Salix carmanica

Scientific classification
- Kingdom: Plantae
- Clade: Tracheophytes
- Clade: Angiosperms
- Clade: Eudicots
- Clade: Rosids
- Order: Malpighiales
- Family: Salicaceae
- Genus: Salix
- Species: S. carmanica
- Binomial name: Salix carmanica Bornm. ex Goerz

= Salix carmanica =

- Genus: Salix
- Species: carmanica
- Authority: Bornm. ex Goerz

Shrub in the genus of willows

Salix carmanica is a species of willow found in Iran, in Afghanistan, and in China where it is cultivated. It large shrub with blue-green bark and yellowish, drooping branches. The leaf blades reach lengths of 3 to 5 centimeters, with young shoots even more.

==Taxonomy==
The species was described in 1934 by Rudolf Goerz.

==Description==
Salix carmanica is a shrub up to 6 meters high with a smooth, blue-green bark . The branches are yellowish, drooping, thin and bare. The leaves have linear, about 2 millimeters long, deciduous stipules with a serrated leaf margin. The leaf blade is obsolete, 3 to 5 centimeters long and 5 to 7 millimeters wide, also longer on young shoots, short pointed, with a wedge-shaped base and a finely serrated leaf margin. Both sides of the leaf are colored the same, initially slightly tomentose and later almost bare.

Male inflorescences are unknown. The female inflorescences are 1 to 2.5 centimeters long catkins with an approximately 1 centimeter long, tomentose-haired stem with two to three leaves. The bracts are yellowish green, oblong-obovate, about 1.5 millimeters long, with a truncated, edged tip, and bare underside. They fall off as the fruit ripens.

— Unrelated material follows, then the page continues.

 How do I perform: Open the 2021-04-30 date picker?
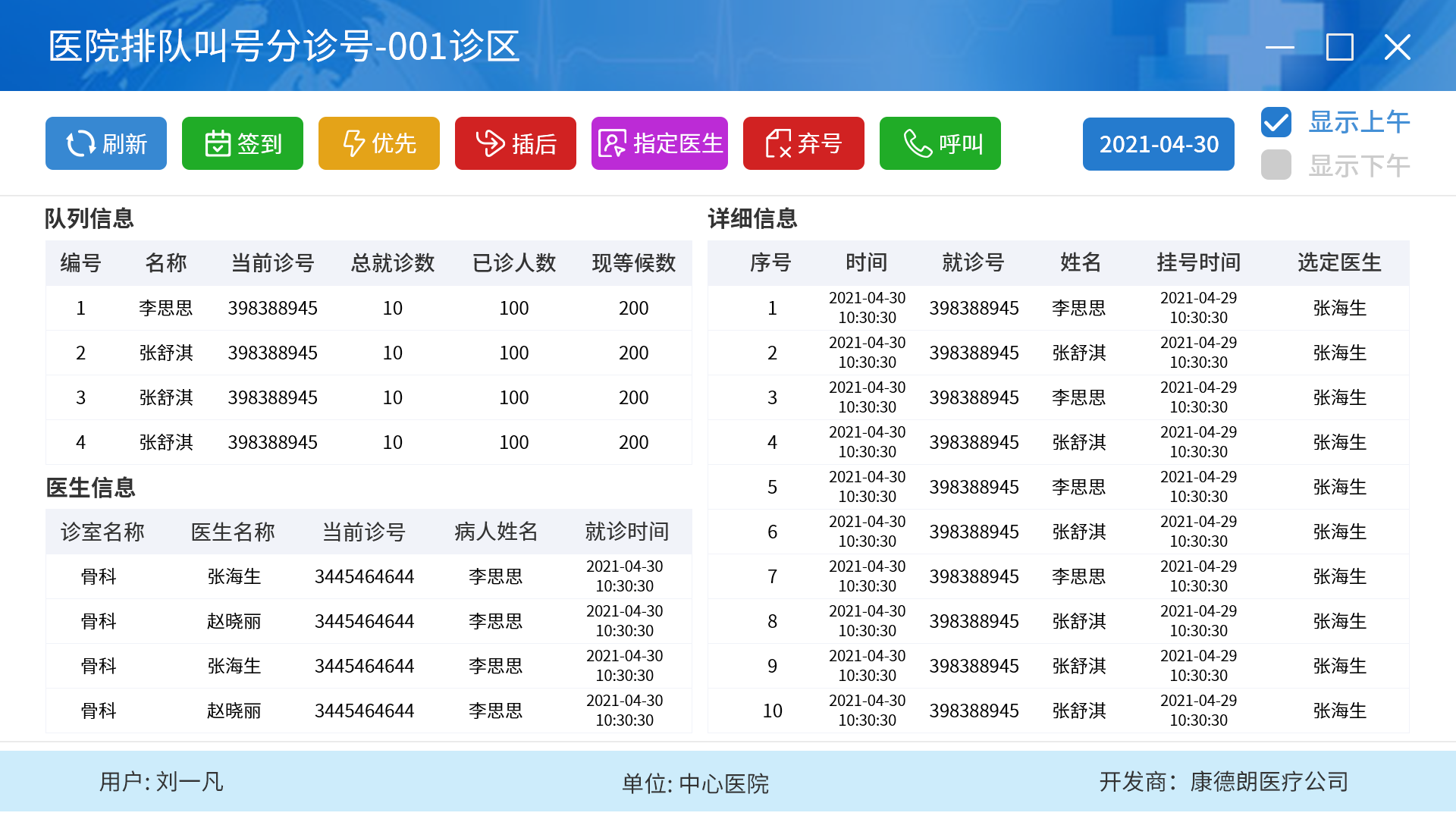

The female flowers have a linear-lanceolate, about 1 millimeter long, glabrous or slightly hairy, sterile and 1 millimeter long stalked ovary . The stylus is about 0.4 millimeters long, the scaris two- to four-lobed. Salix carmanica flowers around the time the leaves shoot in May.

==Range==
The natural range is in Iran, Afghanistan, and Chinese Xinjiang.

==Literature==
- Wu Zheng-yi, Peter H. Raven (Hrsg.): Flora of China. Volume 4: Cycadaceae through Fagaceae. Science Press/Missouri Botanical Garden Press, Beijing/St. Louis 1999, ISBN 0-915279-70-3, p. 267, 270 (englisch).
- Rudolf Görz: Einige kritische Salices aus Persien. Repertorium specierum novarum regni vegetabilis, vol. 35, Berlin-Dahlem 1934, p. 283–292.